Brano scelto →
· · · · ·
Palabras clave: Viaje, montesquieu, realidad social.
Il viaggio: metodo d’indagine originale
The journey: original investigation method
El viaje: método de investigación original
Received: 29 July 2019
Accepted: 19 August 2019
Quand’anche Montesquieu avesse avuto in origine un intento letterario autonomo nel prender le sue note di viaggio, questo gli si è dissolto successivamente perché quelle note hanno trovato la loro funzione nella più vasta impresa della costruzione del sistema dell’Esprit des Lois, cui non solo hanno offerto un ricco materiale di dati, ma di cui hanno […] contribuito per la loro parte ad elaborare il metodo di trattazione scientifica dei problemi sociali (COTTA, 1953, p. 232).
1 Introduzione. 2 I viaggi di Montesquieu. 3 Il bagaglio di Montesquieu. 4 La teoria delle forme di governo. 5 Il ritorno del viaggiatore. 6 Conclusioni. Bibliografia.
In una visione dantesca il viaggio è esilio, sofferenza per l’abbandono dei luoghi propri, degli antenati, degli affetti. Il viaggio non è sempre stato una sofferenza come gli esiliati hanno vissuto e raccontato nei propri scritti. Il viaggio è spesso una scelta consapevole, intrapreso per soddisfare la fame di ricchezze, la sete di avventura e per rispondere all’esigenza di un metodo indispensabile di ricerca.
· · · · ·
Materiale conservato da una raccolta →
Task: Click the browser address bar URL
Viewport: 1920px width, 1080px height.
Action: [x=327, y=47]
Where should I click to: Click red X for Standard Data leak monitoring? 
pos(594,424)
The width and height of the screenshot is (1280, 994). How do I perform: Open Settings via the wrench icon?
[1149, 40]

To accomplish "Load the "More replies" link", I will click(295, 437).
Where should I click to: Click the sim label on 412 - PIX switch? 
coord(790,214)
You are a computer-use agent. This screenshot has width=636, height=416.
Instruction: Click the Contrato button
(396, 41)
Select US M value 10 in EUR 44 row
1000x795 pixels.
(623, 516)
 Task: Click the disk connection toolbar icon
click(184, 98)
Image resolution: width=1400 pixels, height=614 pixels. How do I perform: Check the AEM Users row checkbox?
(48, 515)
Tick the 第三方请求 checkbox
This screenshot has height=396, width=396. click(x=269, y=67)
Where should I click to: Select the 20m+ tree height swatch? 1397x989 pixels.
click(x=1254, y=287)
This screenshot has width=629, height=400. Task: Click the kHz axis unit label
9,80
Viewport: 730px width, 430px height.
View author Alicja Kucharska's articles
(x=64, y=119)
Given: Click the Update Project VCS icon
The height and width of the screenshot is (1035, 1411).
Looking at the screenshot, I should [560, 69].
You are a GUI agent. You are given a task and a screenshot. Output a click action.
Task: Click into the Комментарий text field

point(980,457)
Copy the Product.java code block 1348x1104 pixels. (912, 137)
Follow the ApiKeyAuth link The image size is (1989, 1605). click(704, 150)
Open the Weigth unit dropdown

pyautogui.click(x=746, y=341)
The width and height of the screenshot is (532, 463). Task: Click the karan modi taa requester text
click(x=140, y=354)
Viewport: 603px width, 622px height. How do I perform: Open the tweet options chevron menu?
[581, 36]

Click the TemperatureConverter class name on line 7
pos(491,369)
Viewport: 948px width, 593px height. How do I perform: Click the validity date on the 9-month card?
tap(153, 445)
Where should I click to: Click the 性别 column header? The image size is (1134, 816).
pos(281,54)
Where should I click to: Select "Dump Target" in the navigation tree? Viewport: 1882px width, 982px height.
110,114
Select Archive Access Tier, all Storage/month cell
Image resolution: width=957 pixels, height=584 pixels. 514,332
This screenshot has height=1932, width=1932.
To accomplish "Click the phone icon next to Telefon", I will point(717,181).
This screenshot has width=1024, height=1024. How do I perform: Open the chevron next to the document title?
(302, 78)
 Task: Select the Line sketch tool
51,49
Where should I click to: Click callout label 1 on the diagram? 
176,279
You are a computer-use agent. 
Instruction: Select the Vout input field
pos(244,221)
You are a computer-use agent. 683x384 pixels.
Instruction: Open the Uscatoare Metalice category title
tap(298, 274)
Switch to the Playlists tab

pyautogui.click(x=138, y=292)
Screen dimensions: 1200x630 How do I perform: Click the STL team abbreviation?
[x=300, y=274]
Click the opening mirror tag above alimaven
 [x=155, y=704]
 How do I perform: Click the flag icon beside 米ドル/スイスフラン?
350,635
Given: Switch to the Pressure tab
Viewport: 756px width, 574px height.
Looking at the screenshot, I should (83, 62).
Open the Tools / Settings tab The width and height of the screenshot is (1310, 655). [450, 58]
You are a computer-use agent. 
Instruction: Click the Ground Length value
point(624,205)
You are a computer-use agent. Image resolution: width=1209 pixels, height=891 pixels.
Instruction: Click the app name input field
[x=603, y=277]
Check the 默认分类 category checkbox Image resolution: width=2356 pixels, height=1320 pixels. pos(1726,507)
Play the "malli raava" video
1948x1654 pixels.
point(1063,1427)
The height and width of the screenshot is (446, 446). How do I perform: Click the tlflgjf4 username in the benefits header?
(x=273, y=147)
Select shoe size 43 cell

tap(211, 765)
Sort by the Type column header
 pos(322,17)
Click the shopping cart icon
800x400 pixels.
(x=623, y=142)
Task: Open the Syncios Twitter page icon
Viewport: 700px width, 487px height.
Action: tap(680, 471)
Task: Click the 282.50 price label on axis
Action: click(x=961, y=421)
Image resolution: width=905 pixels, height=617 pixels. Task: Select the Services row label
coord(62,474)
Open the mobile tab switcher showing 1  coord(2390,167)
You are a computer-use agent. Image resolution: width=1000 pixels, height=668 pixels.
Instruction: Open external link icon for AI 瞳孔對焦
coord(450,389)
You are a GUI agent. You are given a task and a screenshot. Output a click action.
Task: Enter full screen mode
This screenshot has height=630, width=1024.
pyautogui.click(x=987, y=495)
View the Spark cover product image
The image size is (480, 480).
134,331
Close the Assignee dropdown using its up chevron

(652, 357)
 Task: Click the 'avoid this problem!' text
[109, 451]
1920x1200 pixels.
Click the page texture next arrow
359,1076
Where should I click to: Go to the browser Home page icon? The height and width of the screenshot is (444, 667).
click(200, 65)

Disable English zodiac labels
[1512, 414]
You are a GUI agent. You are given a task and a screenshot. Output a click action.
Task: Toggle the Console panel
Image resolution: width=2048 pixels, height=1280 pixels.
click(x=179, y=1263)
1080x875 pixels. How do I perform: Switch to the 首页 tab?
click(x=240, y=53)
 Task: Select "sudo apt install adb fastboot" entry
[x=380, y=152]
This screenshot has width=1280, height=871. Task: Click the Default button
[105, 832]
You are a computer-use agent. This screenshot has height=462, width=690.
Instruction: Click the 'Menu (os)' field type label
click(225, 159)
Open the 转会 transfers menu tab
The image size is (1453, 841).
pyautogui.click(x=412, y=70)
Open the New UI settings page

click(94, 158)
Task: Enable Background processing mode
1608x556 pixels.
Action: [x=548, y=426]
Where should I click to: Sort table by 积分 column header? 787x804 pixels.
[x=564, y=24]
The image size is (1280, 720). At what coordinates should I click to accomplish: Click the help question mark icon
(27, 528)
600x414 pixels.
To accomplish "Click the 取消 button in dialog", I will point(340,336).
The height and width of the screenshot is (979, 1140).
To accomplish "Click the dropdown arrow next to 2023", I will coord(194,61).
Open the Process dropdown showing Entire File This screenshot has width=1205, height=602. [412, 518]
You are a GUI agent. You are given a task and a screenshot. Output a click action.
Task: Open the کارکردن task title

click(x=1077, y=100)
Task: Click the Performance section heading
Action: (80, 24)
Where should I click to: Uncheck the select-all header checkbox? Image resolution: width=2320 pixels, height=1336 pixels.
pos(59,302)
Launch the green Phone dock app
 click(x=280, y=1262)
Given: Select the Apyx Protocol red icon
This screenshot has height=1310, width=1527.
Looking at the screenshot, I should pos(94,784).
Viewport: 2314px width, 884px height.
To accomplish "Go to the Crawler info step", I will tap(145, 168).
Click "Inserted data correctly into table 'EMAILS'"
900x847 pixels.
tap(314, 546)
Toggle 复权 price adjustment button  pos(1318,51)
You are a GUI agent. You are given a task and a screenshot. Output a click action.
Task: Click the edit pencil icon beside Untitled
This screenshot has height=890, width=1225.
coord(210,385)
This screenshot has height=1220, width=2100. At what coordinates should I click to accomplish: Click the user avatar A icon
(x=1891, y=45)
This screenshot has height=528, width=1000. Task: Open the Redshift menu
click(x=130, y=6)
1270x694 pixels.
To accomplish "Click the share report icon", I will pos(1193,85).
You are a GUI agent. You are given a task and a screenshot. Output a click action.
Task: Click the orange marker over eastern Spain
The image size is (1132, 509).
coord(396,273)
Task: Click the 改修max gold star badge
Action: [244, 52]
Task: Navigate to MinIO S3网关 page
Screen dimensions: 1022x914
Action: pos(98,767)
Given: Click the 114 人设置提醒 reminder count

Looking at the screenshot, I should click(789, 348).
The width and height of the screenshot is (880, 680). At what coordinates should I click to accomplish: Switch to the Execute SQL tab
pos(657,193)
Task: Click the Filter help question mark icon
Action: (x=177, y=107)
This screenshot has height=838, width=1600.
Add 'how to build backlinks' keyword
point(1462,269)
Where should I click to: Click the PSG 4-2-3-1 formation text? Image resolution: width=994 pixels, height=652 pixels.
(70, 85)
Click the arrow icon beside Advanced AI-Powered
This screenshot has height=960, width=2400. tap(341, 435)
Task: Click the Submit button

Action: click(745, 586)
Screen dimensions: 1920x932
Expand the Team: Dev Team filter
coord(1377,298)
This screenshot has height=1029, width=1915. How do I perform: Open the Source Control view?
· · · · ·
Cosa fare → Restituisci senza modifiche la parte del brano sul viaggio come metodo d'indagine compresa tra "In una visione" e "indispensabile di ricerca.", estremi inclusi.

Risultato →
In una visione dantesca il viaggio è esilio, sofferenza per l’abbandono dei luoghi propri, degli antenati, degli affetti. Il viaggio non è sempre stato una sofferenza come gli esiliati hanno vissuto e raccontato nei propri scritti. Il viaggio è spesso una scelta consapevole, intrapreso per soddisfare la fame di ricchezze, la sete di avventura e per rispondere all’esigenza di un metodo indispensabile di ricerca.